State Sen. Tim Cullen, D-Janesville, lamented how polarized politics had become as of late.
“That’s the way it didn’t used to be, that’s the way it is today,” said Cullen, who is in his second stint in the Senate after serving from 1975 to 1989.
Cullen revealed he and other Senate Democrats had met with both Fitzgerald and Walker Administration officials separately in Wisconsin over the last two weeks in an attempt to hash out a compromise on Walker’s union proposals to no avail.
State Sen. Jon Erpenbach, D-Middleton, said he and his colleagues paid for all expenses on their own during their time in Illinois.
“This came out of our pockets. There’s no other way to say it. We paid for it,” he said. “We will absolutely, positively not ask the state, all 14 of us, to reimburse us.”
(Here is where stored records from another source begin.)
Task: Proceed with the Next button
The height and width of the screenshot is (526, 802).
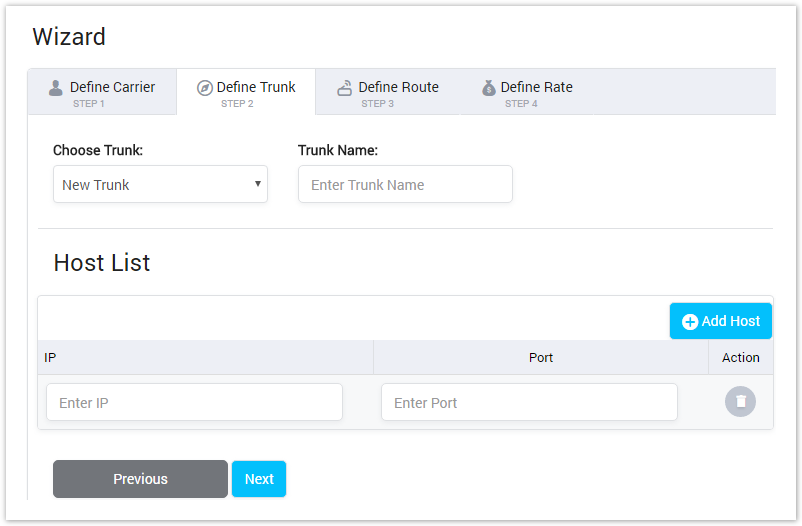Action: (x=259, y=479)
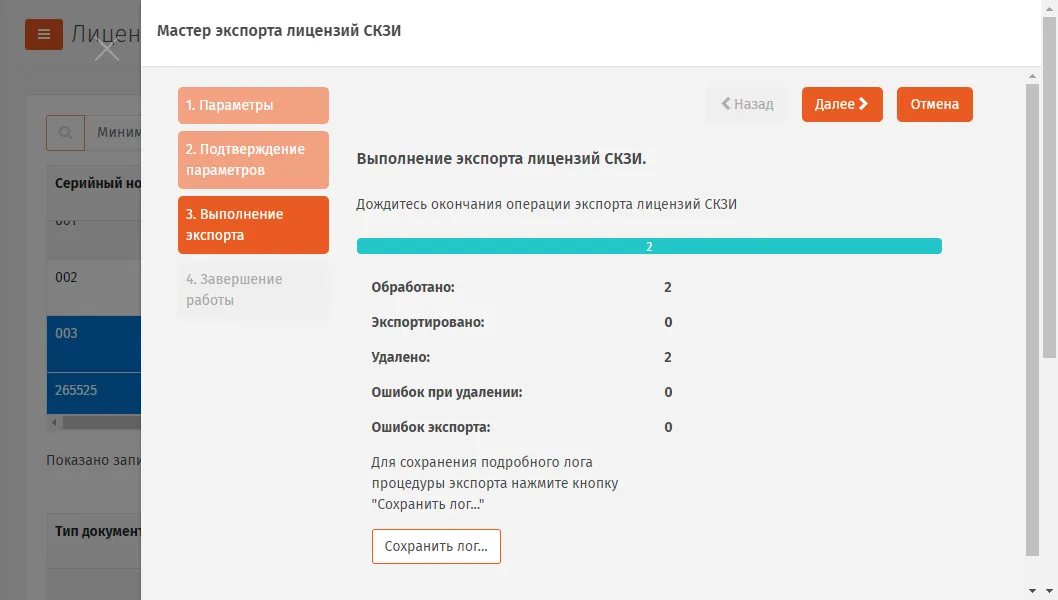Open the hamburger menu icon

[44, 34]
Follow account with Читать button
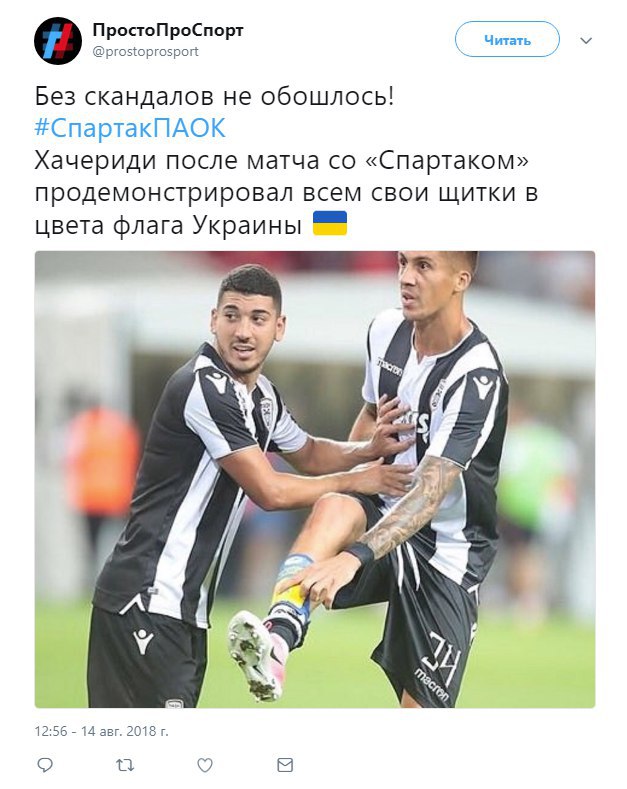The width and height of the screenshot is (627, 789). pos(507,39)
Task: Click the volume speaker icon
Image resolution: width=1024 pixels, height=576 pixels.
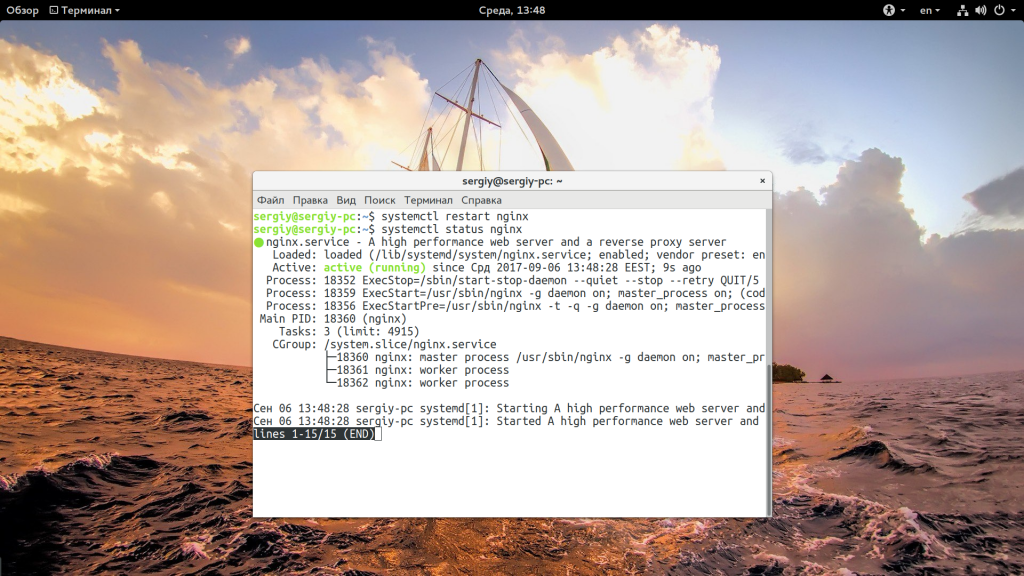Action: click(980, 10)
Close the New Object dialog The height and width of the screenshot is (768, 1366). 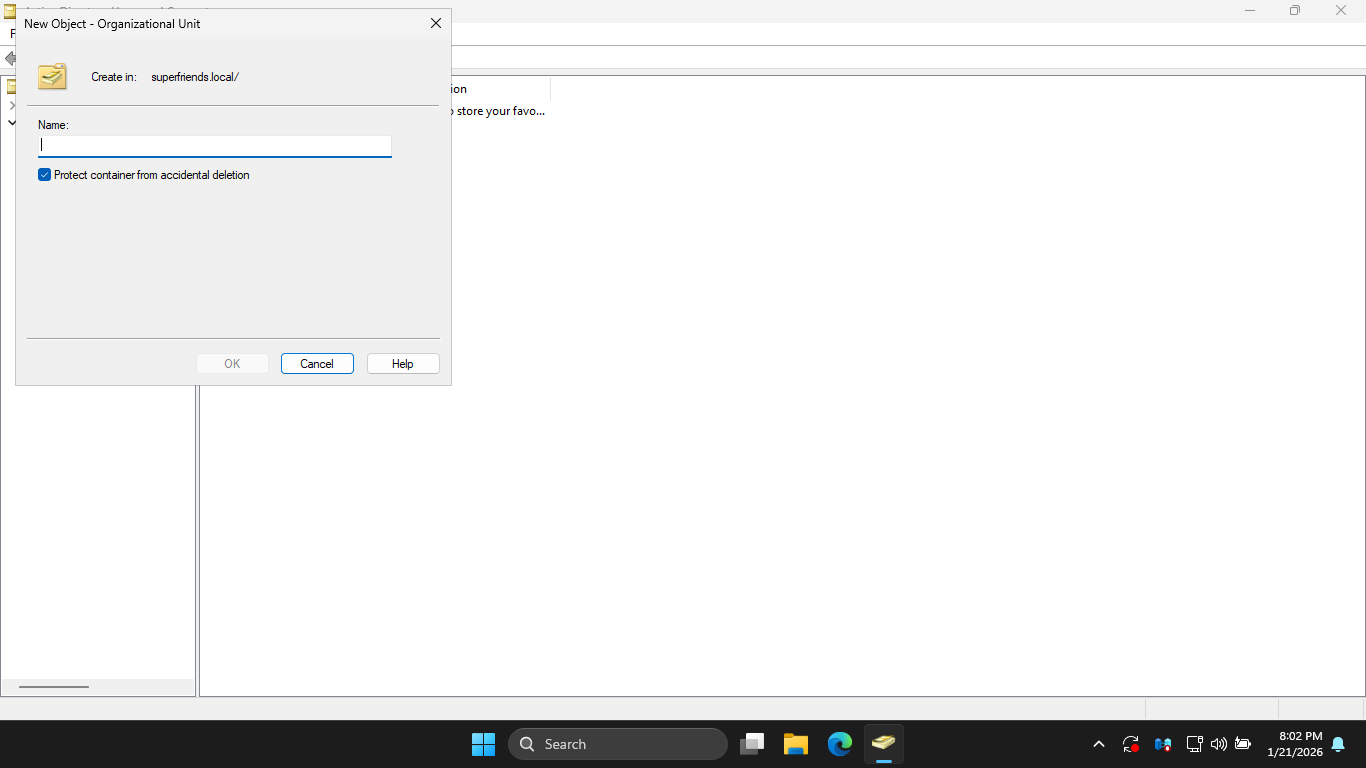tap(435, 23)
State Sen. Kathleen Vinehout, D-Alma, said beyond the collective bargaining changes, voters are concerned with unresolved budget issues.
“It’s not just a matter of what happened with this budget repair bill, it’s what’s happening in this budget. In my district, schools are going to close. People are going to get kicked off of health care,” she said.
On top of the union and collective bargaining changes, the original budget adjustment legislation Walker had proposed would have restructured $165 million in debt, freeing up money to go towards Medicaid payments.
That debt restructuring was a fiscal matter stripped away when GOP lawmakers revised the bill on Wednesday, and no indication has been made by the governor or lawmakers on when or how they would address the money needed for Medicaid.
The governor’s state budget director has already indicated that state Medicaid money could run out by mid-May, leaving state government with unpaid bills to medical providers and vendors.
In the upcoming weeks, senators from both sides will have to juggle trying to address a $3.6 billion budget deficit over the next two-year budget with staving off grassroots recall campaigns.
Various recall committees are gathering signatures to recall all 16 senators who are eligible for recall this year, according to the Wisconsin Government Accountability Board, the state body that handles elections.
Recall provides a process for elected officials to face another election before their term expires, not for the elected official’s automatic removal from office. Signatures to initiate the recall process are due either in late April or early May. State law requires that elected officials hold office for a year before they can be subject to recall.
Cullen said both sides are reeling from the politically fraught battle waged over almost a month.
“We’ve gone from 24/7 news cycles now to 24/7 elections. I don’t think that serves the institution (of the Senate) well at all,” he said. “I think the reality is all 33 of us need to slow down for a while.”
The full Senate is not scheduled to reconvene until April 5.